The second, number 1,725,585, was filed on May 1, 1926, and was issued on August 20, 1929.


I observed the similarities between this second patent and the Selfeed and Dunn pencils:


But I wasn’t prepared to connect Ingersoll to the Selfeed and Dunn yet: the Esterbrook, I’d noted, looked nothing like the Ingersoll pencil pictured in the patent drawings, and I just didn’t know enough about the Selfeed or Dunn to line up the histories.

I do now.

Research into the Selfeed and Dunn lines establishes that Wall-Stieh began selling Selfeed pencils on April 15, 1924, just as the old Dunn Pen Company failed.  The revived Dunn Pen and Pencil, Inc. offered pencils virtually identical to the Selfeed beginning in late 1924 or early 1925 – but the existence of the revived Dunn was so tenuous and so brief that the only explanation is that Wall-Stieh supplied Dunn, which was gone – maybe – by late 1926.

Both Dunn and Selfeed pencils are marked “Pat. Pend.” and “Pat. Appl’d For,” and none are marked “Patented,” indicating that they were made after the patents were applied for, but before they were issued.  That is consistent with the history of the Ingersoll patents.

Wall-Stieh set up the Selfeed Pencil Company to manufacture Selfeed pencils in December, 1925; the Selfeed Pencil Company relocates to 267-271 Mt. Pleasant Avenue, Newark, New Jersey after purchasing that location in August, 1927.

And then . . . this appears in the early 1930s:


These have the same plain cap as a Dunn pencil, a clip almost identical to the Selfeed and bear an imprint under the cap:


“Sterling Esterbrook / Made in USA.”  Esterbrook referred to this as model “PS” - it was in the company’s lineup of “Push” pencils, in Sterling (hence the PS).  The earliest reference found to this pencil being offered is in an Esterbrook catalog, alongside more familiar plastic cap-actuated Esterbrook pencils.  The catalog was reproduced in The Fountain Pens of  Esterbrook book by Paul Hoban, and he dates the catalog to 1938 or 1939; however, Esterbrook maven Brian Anderson dates the catalog to 1934.  By 1934, sterling pencils such as the PS had largely become passe, so it is likely that Esterbrook introduced the pencils earlier, continuing to offer them after the company made the design its own with plastic barrels.
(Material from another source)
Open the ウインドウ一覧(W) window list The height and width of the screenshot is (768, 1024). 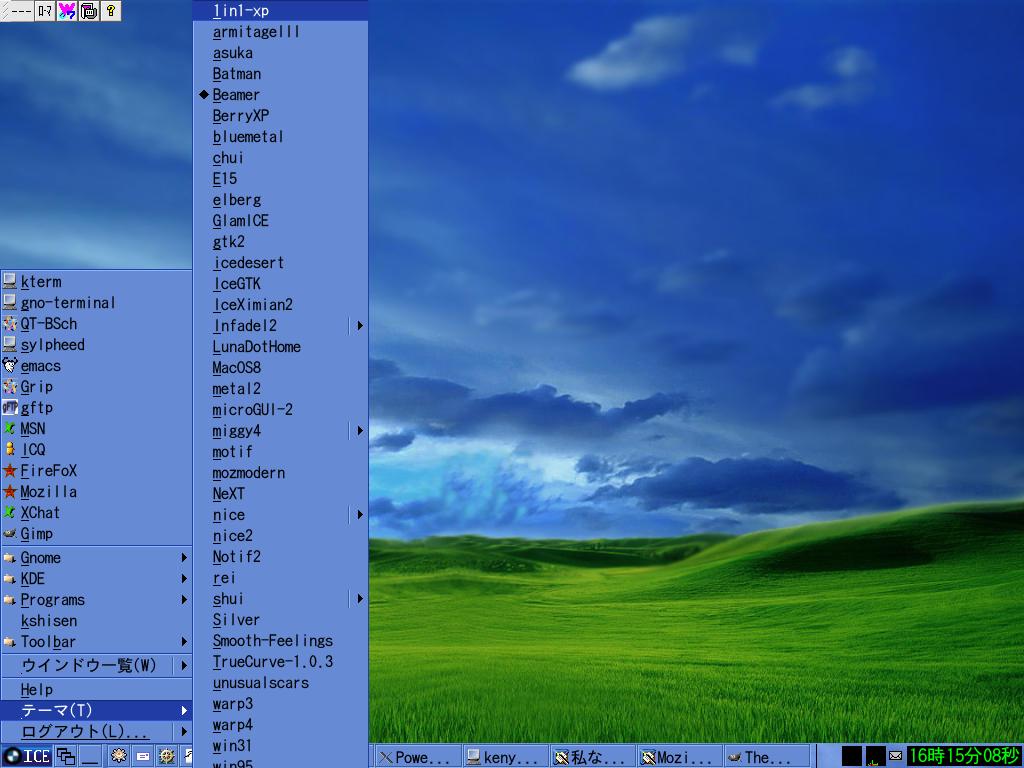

The Esterbrook PS is nearly identical to the Selfeed:




The only significant difference is that the PS uses the version of Robert Ingersoll’s pencil with the clutch extended through the end of the barrel, while the Selfeed and Dunn pencils use the version in which the clutch is concealed within the barrel:


The Esterbrook PS may be the clincher for the notion that the Selfeed Pencil Company did not survive the Depression and was sold, including the rights to its still pending patent applications, to Esterbrook.

Maybe.  There’s a curious detail I’ve noticed in my research that suggests another possibility.  Dunn Pen and Pencil, Inc. was in New York and Selfeed started in New York, relocating to Newark, New Jersey in 1927.  Esterbrook was located in Camden, New Jersey.

References to the Dunn Pen and Pencil and the Selfeed Pencil Company in the historical record are fleeting, but there’s a pattern: in October 1926, when Dunn Pen and Pencil advertised that Dunn pencils were being blown out (picturing a pencil with a clip that resembles a Selfeed or Esterbrook PS, not a Dunn), that advertisement didn’t appear in New York papers – it appeared in the Philadelphia Inquirer, right across the river from Camden, New Jersey:


In August, 1926, when the Selfeed Pencil Company advertised for sales representatives, the advertisement appeared also in the Philadelphia Inquirer:


Does this suggest Esterbrook made both the Dunn and Selfeed pencils all along, picking up the patent rights and continuing to manufacture them on its own account after Dunn and Selfeed had both failed?  Maybe.  Gimbel’s, which advertised the Dunn blowout, would have been much closer to the source of an overrun of Dunn pencils if they were warehoused just across the river, and sales representatives of the Selfeed wouldn’t have needed to go very far to pick up their inventory if that were true, either.